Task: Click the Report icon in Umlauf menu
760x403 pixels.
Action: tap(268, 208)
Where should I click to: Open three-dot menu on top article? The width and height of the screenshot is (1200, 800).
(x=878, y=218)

> Aim of the exercise
Reproduce the entries above in full by retyping them exactly.

> Task response
Task: Click the Report icon in Umlauf menu
760x403 pixels.
Action: tap(268, 208)
Where should I click to: Open three-dot menu on top article? The width and height of the screenshot is (1200, 800).
(x=878, y=218)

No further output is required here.